Family members know each other pretty well, and they know when they are being betrayed. It hurts immeasurably for a loved one to think you are stupid enough to allow this hurt.
How can you cope with family betrayal?
So, they tricked you. They fooled, lied, and left you to pick up the pieces of your tainted relationship. So, what can you do now? Well, there are a few ways you can cope with this in a healthy manner. The hurt doesn’t go away, but your life must go on.
Yes, I said it. You must forgive them. Now, this doesn’t mean you cannot remember and still try to work through your feelings about the incident. This is especially true if the one who betrayed you is no longer living.
You’ve probably heard the old saying about forgiveness being more for your own benefit than for theirs, and this is true. Not forgiving the ones who’ve caused you pain will cultivate bitterness in your life.
As for those who are still among the living, after forgiveness comes distance. Some of those people who betrayed you must be loved from afar. You cannot submerge yourself in a close relationship with someone you cannot trust. Care about them, yes, but try to limit time spent with them for your own well-being.
3. No revenge
Remember, forgiveness is number one, right.
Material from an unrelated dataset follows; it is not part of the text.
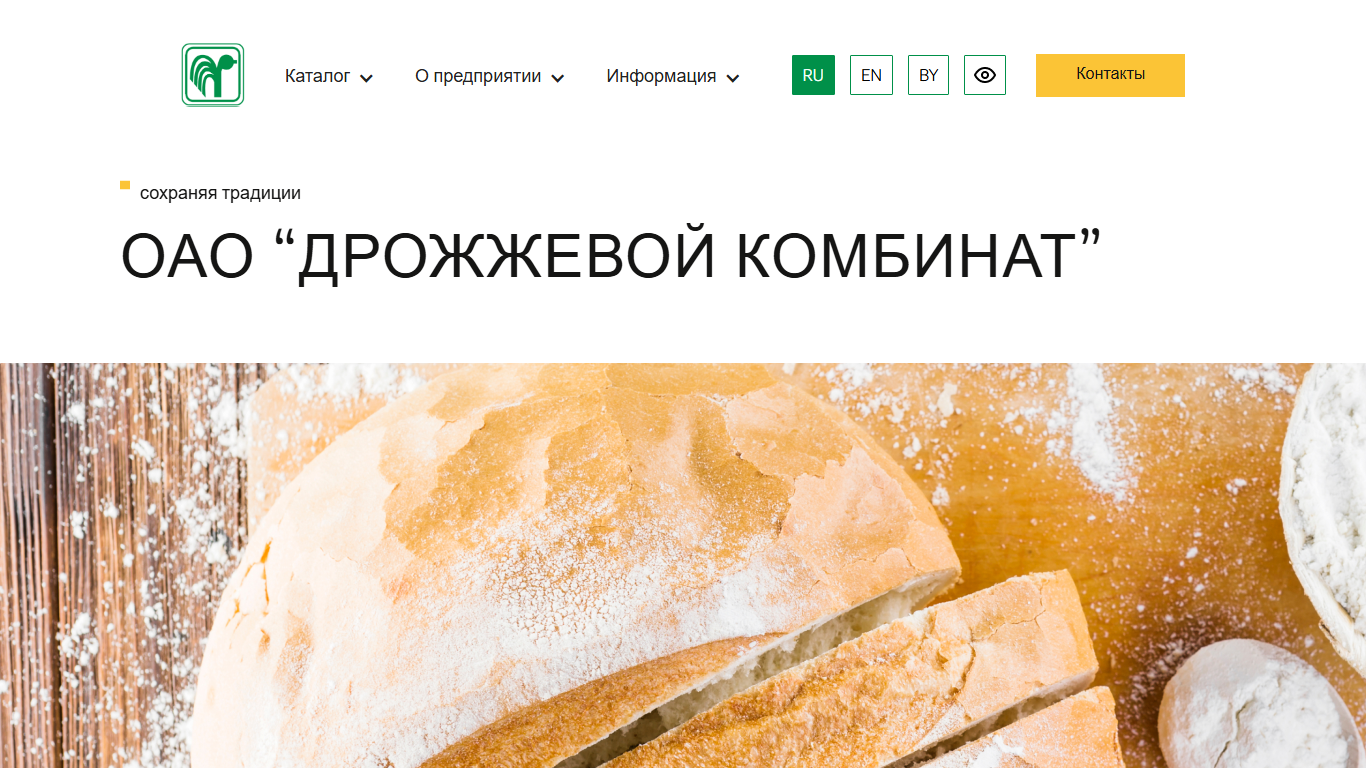Click the сохраняя традиции tagline text

pos(220,193)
This means you cannot try and avenge yourself after what they’ve done to you. I know you want to, but it’s simply unhealthy.
By being vengeful, you are lowering yourself to their level. You cannot get revenge without feeling regret for your actions afterward, and I don’t care how tough you think you are. This is your family I’m talking about.
4. Analyze the betrayal
If you can stand to think of what happened to you, face your family member. They may deny or avoid the questions but do it anyway. In short, I can tell you this: You are not the problem, they are. Family members who betray are dealing with something inside themselves, not really a problem with you.
As for me, my parents didn’t report my abuse because they didn’t want to cause problems with the man who abused me or disturb his family. Now, knowing that made me even angrier, but at least I know they were cowards and dysfunctional people, even though I loved them.
5. Emotional control
When I was betrayed, I wasn’t as emotional as I have been in the last few months. I don’t think I ever come to terms with my parent’s looks of apathy. I couldn’t read their minds, but it sure seemed like my trauma was considered and then quickly pushed behind them.
For the past months, I’ve grieved over those things until finally taking back control over my emotions. Eventually, no matter how long it takes, you have to control yourself. You have to understand that it isn’t your fault that they failed you, whatever the case may be.
6. Cope according to status
You will have to cope with the hurt according to how close you are to the family member. While it may not be as hard to deal with a conniving cousin, it can be devastating to deal with a pathologically lying wife.
You can forgive all of them, but some may not be as easy to get away from as others. Deal accordingly, and this will help you understand how to draw boundaries from now on. Yes, you can draw boundaries with your spouse. In other words, learn who you can trust.
7. Talk to someone
It’s best that you don’t hold all this inside. I’ve tried to keep my pain a secret, but you see, I’ve told you all. I’ve also told a few of my close family and friends about the trauma and the betrayal. You see, family betrayal is not something you need to deal with on your own. Other people can help you hash out the details and understand what to do.
Finally letting go
That’s it. You have to finally learn to let go of what happened to you, even if you were hurt and then hurt again. It doesn’t matter how many times life sears you with pain, you have to release the unforgiveness right there in your chest and let the love come back.
Family betrayal, as you see, is traumatic in its own right, so always remember to take care of yourself during and after the conflicts. Healing may take a while, but it’s always worth it.
After all, I’ve harbored these feelings for decades. Don’t do this to yourself. I want better for you.